SigmaResolve

Sample Size for Process Capability Studies: Minimum Requirements for Reliable Cpk

The auditor asks for Cpk on a key characteristic. You ran a process capability study with 30 measured parts from the qualification run. You compute Cpk = 1.45, write it on the PPAP form, and submit. The customer reads 1.45 as a true value. The actual 95% confidence interval, with n = 30, is roughly [1.07, 1.83]—wide enough that the underlying capability could plausibly be below the 1.33 minimum or comfortably above the 1.67 automotive threshold. The point estimate told the auditor what they wanted to hear and obscured what they actually needed to know.

Sample size for a capability study is the question of how much certainty you owe the next reader of the Cpk number.

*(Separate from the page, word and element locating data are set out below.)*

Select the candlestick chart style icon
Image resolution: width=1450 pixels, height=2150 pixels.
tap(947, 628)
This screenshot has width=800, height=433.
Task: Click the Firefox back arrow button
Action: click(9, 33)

This guide gives the formula behind the certainty, three standards-based recommendations (AIAG, ISO 22514, Bosch), worked numbers for the most common targets, and a pragmatic section for shops where the textbook minimums are not achievable.

What Sample Size Is Actually Buying You

The point estimate of Cpk is reasonably stable past about 30 measurements. What changes with sample size is the confidence interval around that estimate. A Cpk of 1.45 from 30 parts and a Cpk of 1.45 from 200 parts are not the same number when reported to a customer—the second one is a much tighter claim about the process.

So the right question to set sample size is not “what’s the minimum?” It is: “how tight does the CI on Cpk need to be for this report?”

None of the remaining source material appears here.